Exercise requirements.
1/ In the literary news text, which Saul Bellow novel does Amis say nothing happens in?
2/ Write the next part of the literary news text, picking up right after its final sentence.

Reading text.
Another report from the Jaipur Literature Festival panel on the crisis in American fiction: “Amis parried with the idea that it would be impossible for a novel like Saul Bellow’s contemplative tome Humboldt’s Gift to spend eight months on the American best seller list like it did in it’s day. McInerney brought up Franzen’s Freedom and its success, then Amis replied with: “Not a comparable novel…There is a lot going on in that Franzen novel, in Humboldt’s Gift, nothing happens at all.”

Karen Russell on how her debut novel, Swamplandia!, may or may not have been influenced by Katherine Dunn‘s Geek Love: “I’m afraid to read it now because I’m sure that she’ll take me to the People’s Court for plagiarism. I think that a billion years ago, when I first read it, it must have been the proto-proto-influence. She made it possible to have an eccentric family that exists off the grid and to use it to explore universal family themes, which just ends up highlighting how the most mundane sibling rivalry and Oedipal conflicts that any family in New Jersey can relate to … it’s that, but instead there’s Arty the flipper boy. I owe her a great debt.”

Wuss 1.0

“The Naked and the Conflicted,” Katie Roiphe‘s essay in last week’s New York Times Book Review, is a little like that old cartoon of a blackboard showing the beginning of an equation and its solution, with the words “then a miracle occurs” written in between. In the 60s, Roiphe argues, writers like Philip Roth, John Updike, Norman Mailer, and Saul Bellow were proudly open about sex, their sexuality, and the kind of power they enjoyed wielding over women; today’s male authors, by contrast, write about sex as if they’re disinterested or downright scared of it. In between, feminism occurred.

(Part of a data file)
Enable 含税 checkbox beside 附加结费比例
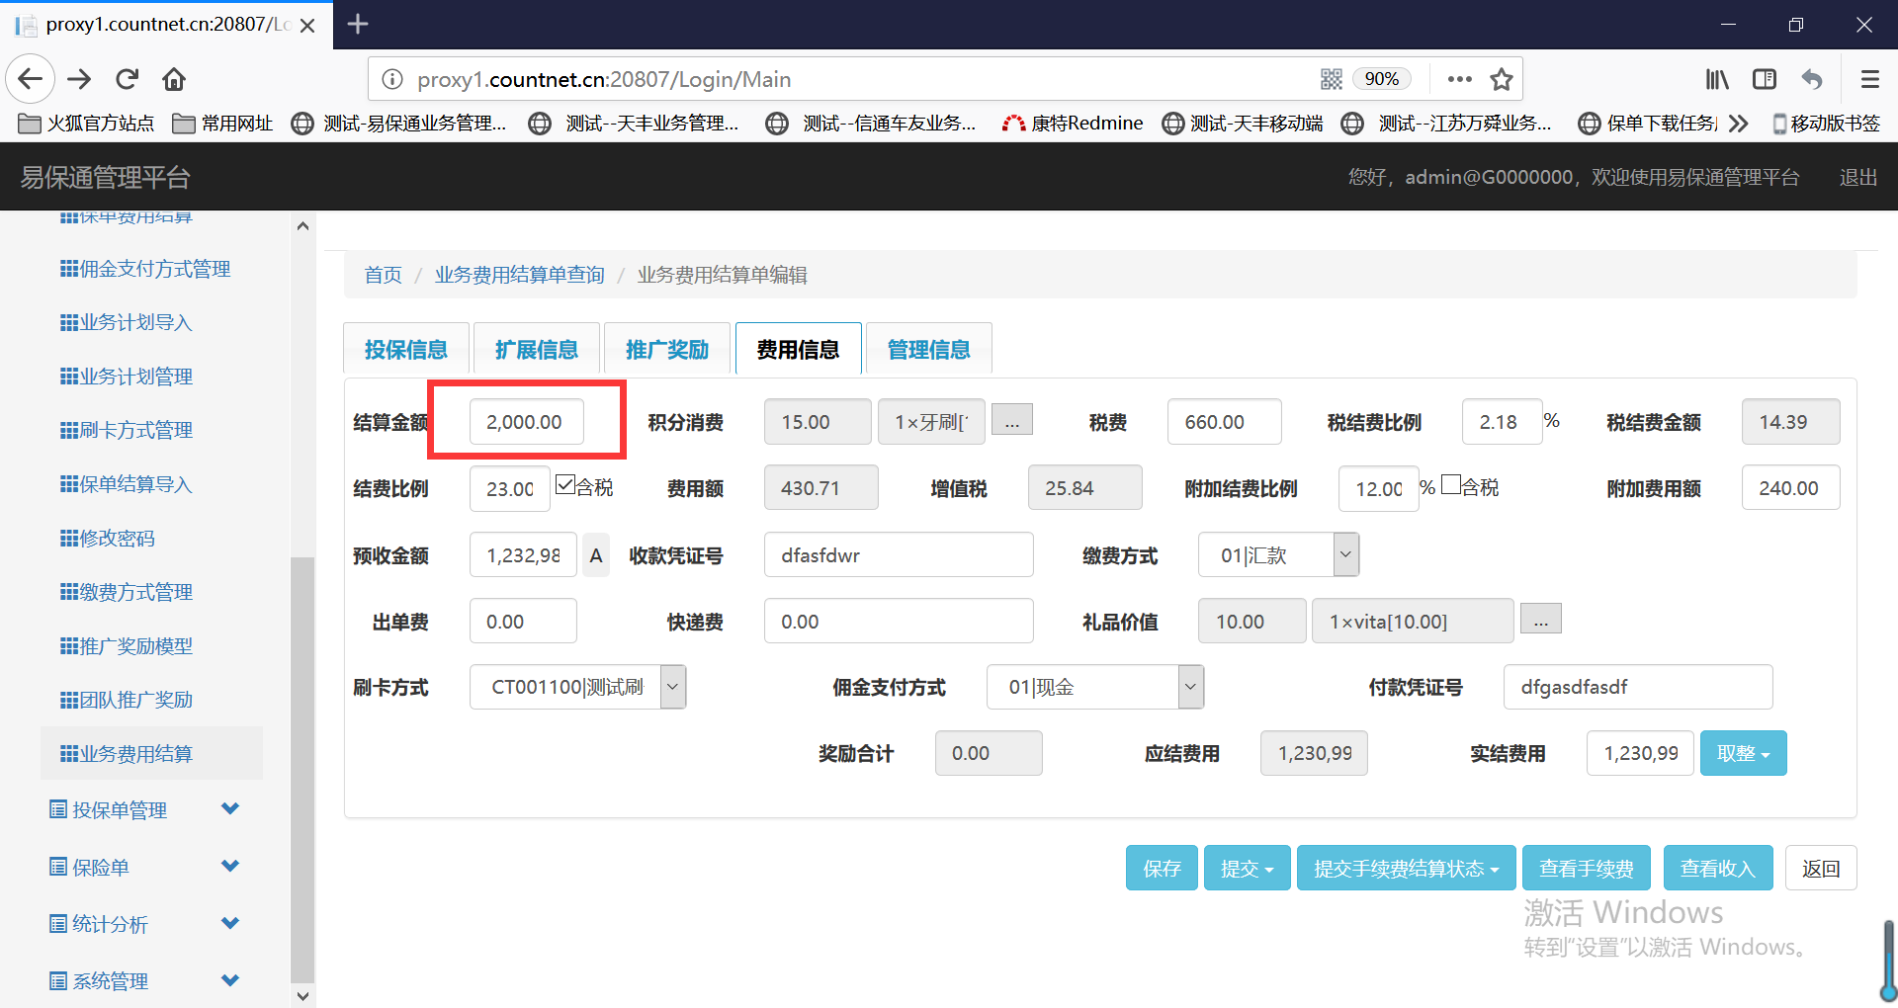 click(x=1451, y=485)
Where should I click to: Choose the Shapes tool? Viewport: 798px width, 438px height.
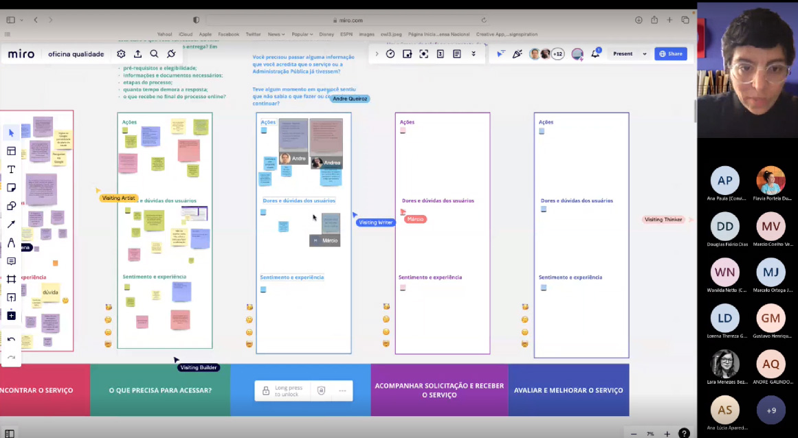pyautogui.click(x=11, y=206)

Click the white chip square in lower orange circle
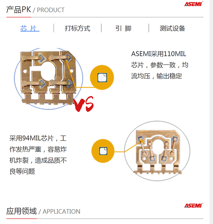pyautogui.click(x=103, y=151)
--
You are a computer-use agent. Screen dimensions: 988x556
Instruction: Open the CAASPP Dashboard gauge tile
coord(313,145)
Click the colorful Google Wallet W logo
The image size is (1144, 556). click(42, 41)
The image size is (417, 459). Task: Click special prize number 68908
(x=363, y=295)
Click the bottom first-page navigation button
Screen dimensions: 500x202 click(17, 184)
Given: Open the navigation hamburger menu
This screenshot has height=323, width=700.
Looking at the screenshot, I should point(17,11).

Solved tasks.
1/ Humboldt's Gift

2/
I don’t reflexively disagree with the notion that consensus male fiction writers of the 60s wrote more candidly about sex; if there’s nothing shocking about the sex scenes themselves in Couples, Updike was definitely much more casual with c-bombs than most male writers would be today. I’m just not sure what feminism has to do with it, at least any more than it has to do with changing marriage patterns (you can’t be a randy adulterer in your 20s if everybody’s waiting till they’re 30 to get hitched), more explicit sex in other media, or anything else. I’m also not convinced that the division in generational attitudes is as clean as she asserts.

“Passivity, a paralyzed sweetness, a deep ambivalence about sexual appetite, are somehow taken as signs of a complex and admirable inner life” in more contemporary writers’ work, Roiphe writes, calling out Dave Eggers, Benjamin Kunkel, David Foster Wallace, and Michael Chabon for special attention. Roiphe doesn’t mention any particular moment when this shift occurred, saying only that younger writers who are “steeped in a certain kind of liberal education” produce works “denuded of a certain carnality” as a result of a “certain cultural shutting down,” so now sex has “a certain vanished grandeur.” (When a critic repeatedly opines about “a certain” anything, you can be pretty sure that something isn’t being studied closely enough.) So I wonder what she might make of novels that appeared in the middle of this timeline, like, say, Richard Ford‘s The Sportswriter.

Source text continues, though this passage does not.